Another big concern is the increased popularity of plastic surgery, which has been a big trend in South Korea for several years, and this trend is spreading over the borders. More and more young people are going to Seoul or hospitals in their own country to get a surgical treatment, hoping to look even more like their favorite Korean celebrities or fit into the Korean beauty standard. This step is not only a dangerous intervention but also threatening a key element of the Mongolian culture: their looks.
Avoiding Hallyu is practically impossible, especially in Ulanbaatar. Starting from the countless Korean restaurants and coffee shops on the street and the stores selling tons of Korean products, to the TV channels that are mercilessly showing Korean TV shows continuously. Although concerns and complaints are getting louder, Korean entertainment is still too popular and an important income source for TV channels to shut the broadcasting of K-drama completely down.
Mongolians are worried that the increasing obsession with anything related to Korea is endangering their own culture. Younger people are spending way too much time in front of TV and computer screens, admiring foreign celebrities and a foreign culture, forgetting about or even pushing aside their own. Young Mongolians invest a huge amount of time and money into their obsession with Hallyu, neglecting school, studies or work.
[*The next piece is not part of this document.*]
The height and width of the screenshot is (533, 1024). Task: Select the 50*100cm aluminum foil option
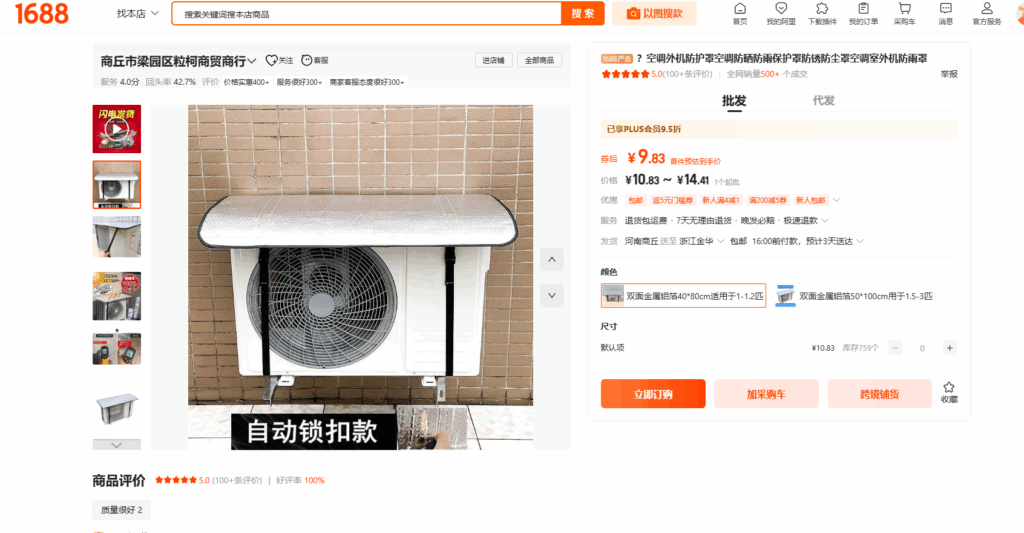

“When I look around, I feel like it’s getting a little too much,” admits a Mongolian student. “Many of my friends are going crazy over K-pop groups or drama series. They try very hard to look like them. It’s kind of obsessive.”
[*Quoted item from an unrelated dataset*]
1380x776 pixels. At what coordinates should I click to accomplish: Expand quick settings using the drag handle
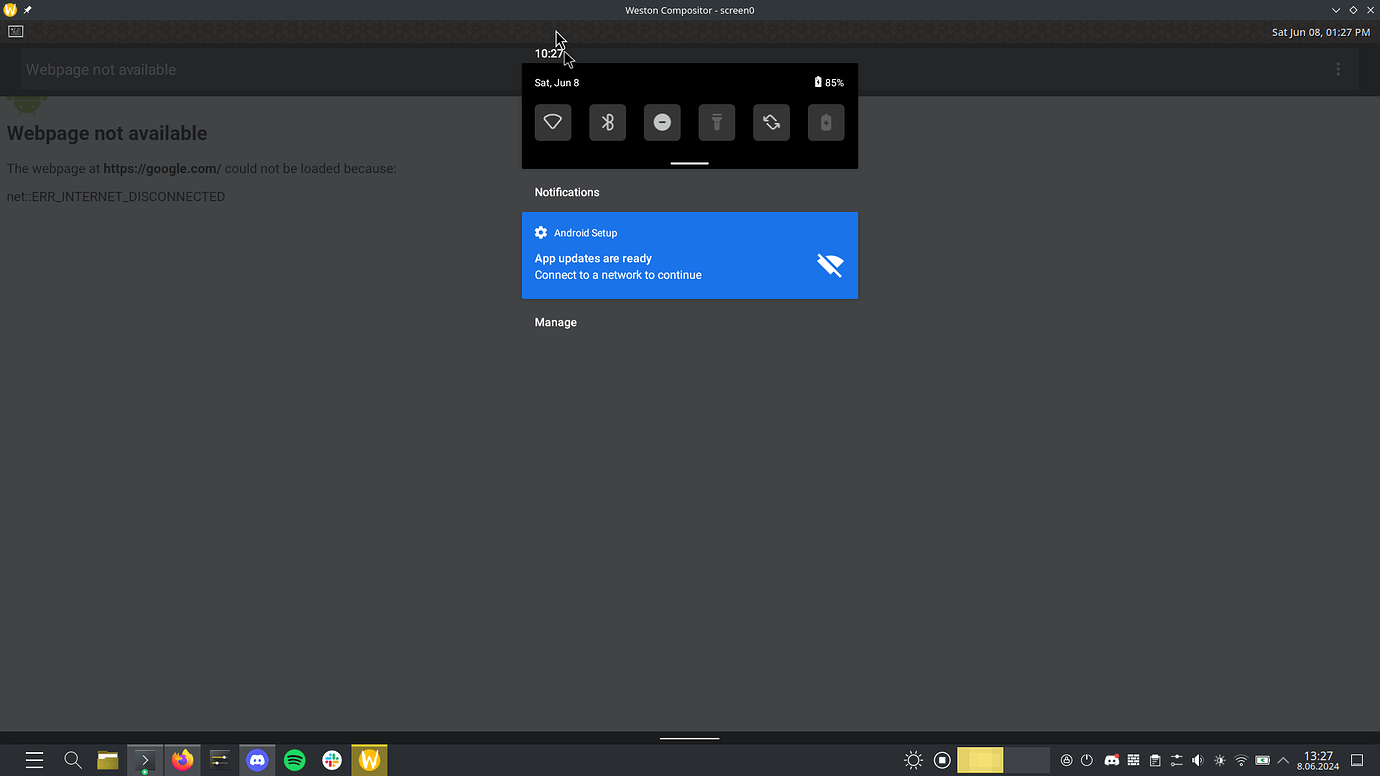(689, 162)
Even being able to see the impact, Mongolians do not stop imitating the Korean culture, not sensing how it slowly starts to replace the Mongolian.
While Hallyu at first seems like a harmless and fun insight into the Korean culture, promoting intercultural relationships, it also comes with a dark side that can be seen as a threat to one’s personal culture, captivating the younger generation. What if by trying too hard to be Korean you start to lose your real national identity? Can the love for another culture make you forget to be proud of being Mongolian?
If Hallyu is just an entertaining trend or an actual cultural thread is still debatable, and even though the growing influence should be watched closely, there is nothing wrong with enjoying an episode of “Goblin” while having some Korean kimchi stew.